[EXERCISE INPUTS Boundary: Start]

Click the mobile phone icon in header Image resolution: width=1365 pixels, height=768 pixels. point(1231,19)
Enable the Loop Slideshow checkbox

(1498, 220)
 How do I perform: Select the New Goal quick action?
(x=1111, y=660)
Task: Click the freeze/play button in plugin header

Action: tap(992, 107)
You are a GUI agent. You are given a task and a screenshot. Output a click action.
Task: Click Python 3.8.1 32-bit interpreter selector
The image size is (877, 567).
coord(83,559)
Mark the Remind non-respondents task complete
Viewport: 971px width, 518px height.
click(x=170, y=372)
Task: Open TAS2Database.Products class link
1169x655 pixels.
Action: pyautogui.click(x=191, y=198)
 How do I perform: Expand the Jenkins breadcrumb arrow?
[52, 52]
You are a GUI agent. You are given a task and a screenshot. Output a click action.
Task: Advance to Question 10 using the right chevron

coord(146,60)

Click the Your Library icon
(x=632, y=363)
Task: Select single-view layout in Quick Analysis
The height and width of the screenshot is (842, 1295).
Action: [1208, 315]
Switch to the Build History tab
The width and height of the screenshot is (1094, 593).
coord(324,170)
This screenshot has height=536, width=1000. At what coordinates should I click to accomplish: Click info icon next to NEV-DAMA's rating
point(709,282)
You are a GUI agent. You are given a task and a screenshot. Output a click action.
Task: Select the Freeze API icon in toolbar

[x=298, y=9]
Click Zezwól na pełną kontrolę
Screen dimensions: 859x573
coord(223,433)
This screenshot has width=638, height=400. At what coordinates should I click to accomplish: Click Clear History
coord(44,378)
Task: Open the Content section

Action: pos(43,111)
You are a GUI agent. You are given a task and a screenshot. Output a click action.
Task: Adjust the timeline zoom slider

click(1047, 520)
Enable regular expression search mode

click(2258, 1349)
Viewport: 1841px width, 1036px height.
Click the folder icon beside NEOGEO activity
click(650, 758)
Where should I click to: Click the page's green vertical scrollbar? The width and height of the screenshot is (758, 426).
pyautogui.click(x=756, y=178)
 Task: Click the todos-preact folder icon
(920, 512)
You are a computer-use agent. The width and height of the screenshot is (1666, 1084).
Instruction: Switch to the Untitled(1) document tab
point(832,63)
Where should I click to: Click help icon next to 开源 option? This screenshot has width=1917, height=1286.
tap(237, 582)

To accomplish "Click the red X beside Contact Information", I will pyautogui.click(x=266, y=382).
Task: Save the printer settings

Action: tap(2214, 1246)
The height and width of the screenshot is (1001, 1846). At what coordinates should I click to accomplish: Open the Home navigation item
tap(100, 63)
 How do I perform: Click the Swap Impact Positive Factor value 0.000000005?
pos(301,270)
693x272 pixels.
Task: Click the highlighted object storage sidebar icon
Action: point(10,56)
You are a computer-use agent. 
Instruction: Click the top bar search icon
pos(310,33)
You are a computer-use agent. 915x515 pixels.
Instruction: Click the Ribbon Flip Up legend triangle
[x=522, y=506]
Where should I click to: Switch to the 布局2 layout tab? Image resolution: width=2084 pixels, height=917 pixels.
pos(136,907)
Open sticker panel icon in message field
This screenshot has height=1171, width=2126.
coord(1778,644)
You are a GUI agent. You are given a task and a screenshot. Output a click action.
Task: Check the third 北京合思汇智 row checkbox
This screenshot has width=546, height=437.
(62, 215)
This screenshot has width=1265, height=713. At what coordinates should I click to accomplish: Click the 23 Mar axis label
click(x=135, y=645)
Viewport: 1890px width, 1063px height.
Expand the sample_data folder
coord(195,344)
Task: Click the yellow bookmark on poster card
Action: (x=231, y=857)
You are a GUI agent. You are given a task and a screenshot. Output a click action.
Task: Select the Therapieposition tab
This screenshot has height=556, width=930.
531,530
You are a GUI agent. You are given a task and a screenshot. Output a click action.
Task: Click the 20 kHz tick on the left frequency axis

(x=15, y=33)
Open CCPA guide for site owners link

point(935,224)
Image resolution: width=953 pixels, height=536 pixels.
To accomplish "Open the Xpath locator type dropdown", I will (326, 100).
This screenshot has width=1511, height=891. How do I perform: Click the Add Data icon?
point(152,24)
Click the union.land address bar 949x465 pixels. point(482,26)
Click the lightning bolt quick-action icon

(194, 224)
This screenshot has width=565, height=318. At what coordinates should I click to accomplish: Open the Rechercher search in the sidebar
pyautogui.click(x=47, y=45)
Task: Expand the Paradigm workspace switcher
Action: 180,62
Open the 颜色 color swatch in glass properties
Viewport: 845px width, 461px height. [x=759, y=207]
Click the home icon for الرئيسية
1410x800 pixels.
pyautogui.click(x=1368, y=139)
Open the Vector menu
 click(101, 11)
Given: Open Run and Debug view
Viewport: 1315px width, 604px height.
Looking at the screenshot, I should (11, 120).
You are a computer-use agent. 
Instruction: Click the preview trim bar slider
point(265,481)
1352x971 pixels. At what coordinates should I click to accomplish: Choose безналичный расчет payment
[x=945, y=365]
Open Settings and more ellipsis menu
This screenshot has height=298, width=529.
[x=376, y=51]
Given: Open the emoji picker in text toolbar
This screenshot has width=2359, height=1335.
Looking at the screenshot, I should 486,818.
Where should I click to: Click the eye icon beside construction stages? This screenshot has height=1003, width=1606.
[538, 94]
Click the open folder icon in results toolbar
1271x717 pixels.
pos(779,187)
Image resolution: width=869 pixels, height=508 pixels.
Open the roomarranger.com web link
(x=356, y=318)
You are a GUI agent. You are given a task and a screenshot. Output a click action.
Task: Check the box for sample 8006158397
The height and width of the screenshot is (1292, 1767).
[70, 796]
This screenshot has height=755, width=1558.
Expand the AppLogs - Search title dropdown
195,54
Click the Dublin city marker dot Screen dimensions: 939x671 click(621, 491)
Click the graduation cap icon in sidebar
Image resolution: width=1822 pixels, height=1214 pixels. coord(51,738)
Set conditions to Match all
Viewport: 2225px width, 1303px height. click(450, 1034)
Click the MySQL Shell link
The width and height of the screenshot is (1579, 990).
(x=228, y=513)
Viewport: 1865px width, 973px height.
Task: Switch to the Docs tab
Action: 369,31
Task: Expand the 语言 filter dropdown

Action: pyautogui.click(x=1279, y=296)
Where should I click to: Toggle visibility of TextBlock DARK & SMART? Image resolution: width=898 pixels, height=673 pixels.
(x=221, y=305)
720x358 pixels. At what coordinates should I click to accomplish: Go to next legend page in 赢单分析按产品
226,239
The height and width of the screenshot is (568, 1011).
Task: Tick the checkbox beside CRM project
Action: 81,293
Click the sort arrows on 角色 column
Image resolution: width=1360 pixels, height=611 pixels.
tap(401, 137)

[EXERCISE INPUTS Boundary: End]

YOUR ASSIGNMENT
After reading the listing, copy it out exactly and in full.

TASK SOLUTION
Click the mobile phone icon in header Image resolution: width=1365 pixels, height=768 pixels. point(1231,19)
Enable the Loop Slideshow checkbox

(1498, 220)
 How do I perform: Select the New Goal quick action?
(x=1111, y=660)
Task: Click the freeze/play button in plugin header

Action: tap(992, 107)
You are a GUI agent. You are given a task and a screenshot. Output a click action.
Task: Click Python 3.8.1 32-bit interpreter selector
The image size is (877, 567).
coord(83,559)
Mark the Remind non-respondents task complete
Viewport: 971px width, 518px height.
click(x=170, y=372)
Task: Open TAS2Database.Products class link
1169x655 pixels.
Action: pyautogui.click(x=191, y=198)
 How do I perform: Expand the Jenkins breadcrumb arrow?
[52, 52]
You are a GUI agent. You are given a task and a screenshot. Output a click action.
Task: Advance to Question 10 using the right chevron

coord(146,60)

Click the Your Library icon
(x=632, y=363)
Task: Select single-view layout in Quick Analysis
The height and width of the screenshot is (842, 1295).
Action: [1208, 315]
Switch to the Build History tab
The width and height of the screenshot is (1094, 593).
coord(324,170)
This screenshot has height=536, width=1000. At what coordinates should I click to accomplish: Click info icon next to NEV-DAMA's rating
point(709,282)
You are a GUI agent. You are given a task and a screenshot. Output a click action.
Task: Select the Freeze API icon in toolbar

[x=298, y=9]
Click Zezwól na pełną kontrolę
Screen dimensions: 859x573
coord(223,433)
This screenshot has width=638, height=400. At what coordinates should I click to accomplish: Click Clear History
coord(44,378)
Task: Open the Content section

Action: pos(43,111)
You are a GUI agent. You are given a task and a screenshot. Output a click action.
Task: Adjust the timeline zoom slider

click(1047, 520)
Enable regular expression search mode

click(2258, 1349)
Viewport: 1841px width, 1036px height.
Click the folder icon beside NEOGEO activity
click(650, 758)
Where should I click to: Click the page's green vertical scrollbar? The width and height of the screenshot is (758, 426).
pyautogui.click(x=756, y=178)
 Task: Click the todos-preact folder icon
(920, 512)
You are a computer-use agent. The width and height of the screenshot is (1666, 1084).
Instruction: Switch to the Untitled(1) document tab
point(832,63)
Where should I click to: Click help icon next to 开源 option? This screenshot has width=1917, height=1286.
tap(237, 582)

To accomplish "Click the red X beside Contact Information", I will pyautogui.click(x=266, y=382).
Task: Save the printer settings

Action: tap(2214, 1246)
The height and width of the screenshot is (1001, 1846). At what coordinates should I click to accomplish: Open the Home navigation item
tap(100, 63)
 How do I perform: Click the Swap Impact Positive Factor value 0.000000005?
pos(301,270)
693x272 pixels.
Task: Click the highlighted object storage sidebar icon
Action: point(10,56)
You are a computer-use agent. 
Instruction: Click the top bar search icon
pos(310,33)
You are a computer-use agent. 915x515 pixels.
Instruction: Click the Ribbon Flip Up legend triangle
[x=522, y=506]
Where should I click to: Switch to the 布局2 layout tab? Image resolution: width=2084 pixels, height=917 pixels.
pos(136,907)
Open sticker panel icon in message field
This screenshot has height=1171, width=2126.
coord(1778,644)
You are a GUI agent. You are given a task and a screenshot. Output a click action.
Task: Check the third 北京合思汇智 row checkbox
This screenshot has width=546, height=437.
(62, 215)
This screenshot has width=1265, height=713. At what coordinates should I click to accomplish: Click the 23 Mar axis label
click(x=135, y=645)
Viewport: 1890px width, 1063px height.
Expand the sample_data folder
coord(195,344)
Task: Click the yellow bookmark on poster card
Action: (x=231, y=857)
You are a GUI agent. You are given a task and a screenshot. Output a click action.
Task: Select the Therapieposition tab
This screenshot has height=556, width=930.
531,530
You are a GUI agent. You are given a task and a screenshot. Output a click action.
Task: Click the 20 kHz tick on the left frequency axis

(x=15, y=33)
Open CCPA guide for site owners link

point(935,224)
Image resolution: width=953 pixels, height=536 pixels.
To accomplish "Open the Xpath locator type dropdown", I will (326, 100).
This screenshot has width=1511, height=891. How do I perform: Click the Add Data icon?
point(152,24)
Click the union.land address bar 949x465 pixels. point(482,26)
Click the lightning bolt quick-action icon

(194, 224)
This screenshot has width=565, height=318. At what coordinates should I click to accomplish: Open the Rechercher search in the sidebar
pyautogui.click(x=47, y=45)
Task: Expand the Paradigm workspace switcher
Action: 180,62
Open the 颜色 color swatch in glass properties
Viewport: 845px width, 461px height. [x=759, y=207]
Click the home icon for الرئيسية
1410x800 pixels.
pyautogui.click(x=1368, y=139)
Open the Vector menu
 click(101, 11)
Given: Open Run and Debug view
Viewport: 1315px width, 604px height.
Looking at the screenshot, I should (11, 120).
You are a computer-use agent. 
Instruction: Click the preview trim bar slider
point(265,481)
1352x971 pixels. At what coordinates should I click to accomplish: Choose безналичный расчет payment
[x=945, y=365]
Open Settings and more ellipsis menu
This screenshot has height=298, width=529.
[x=376, y=51]
Given: Open the emoji picker in text toolbar
This screenshot has width=2359, height=1335.
Looking at the screenshot, I should 486,818.
Where should I click to: Click the eye icon beside construction stages? This screenshot has height=1003, width=1606.
[538, 94]
Click the open folder icon in results toolbar
1271x717 pixels.
pos(779,187)
Image resolution: width=869 pixels, height=508 pixels.
Open the roomarranger.com web link
(x=356, y=318)
You are a GUI agent. You are given a task and a screenshot. Output a click action.
Task: Check the box for sample 8006158397
The height and width of the screenshot is (1292, 1767).
[70, 796]
This screenshot has height=755, width=1558.
Expand the AppLogs - Search title dropdown
195,54
Click the Dublin city marker dot Screen dimensions: 939x671 click(621, 491)
Click the graduation cap icon in sidebar
Image resolution: width=1822 pixels, height=1214 pixels. coord(51,738)
Set conditions to Match all
Viewport: 2225px width, 1303px height. click(450, 1034)
Click the MySQL Shell link
The width and height of the screenshot is (1579, 990).
(x=228, y=513)
Viewport: 1865px width, 973px height.
Task: Switch to the Docs tab
Action: 369,31
Task: Expand the 语言 filter dropdown

Action: pyautogui.click(x=1279, y=296)
Where should I click to: Toggle visibility of TextBlock DARK & SMART? Image resolution: width=898 pixels, height=673 pixels.
(x=221, y=305)
720x358 pixels. At what coordinates should I click to accomplish: Go to next legend page in 赢单分析按产品
226,239
The height and width of the screenshot is (568, 1011).
Task: Tick the checkbox beside CRM project
Action: 81,293
Click the sort arrows on 角色 column
Image resolution: width=1360 pixels, height=611 pixels.
tap(401, 137)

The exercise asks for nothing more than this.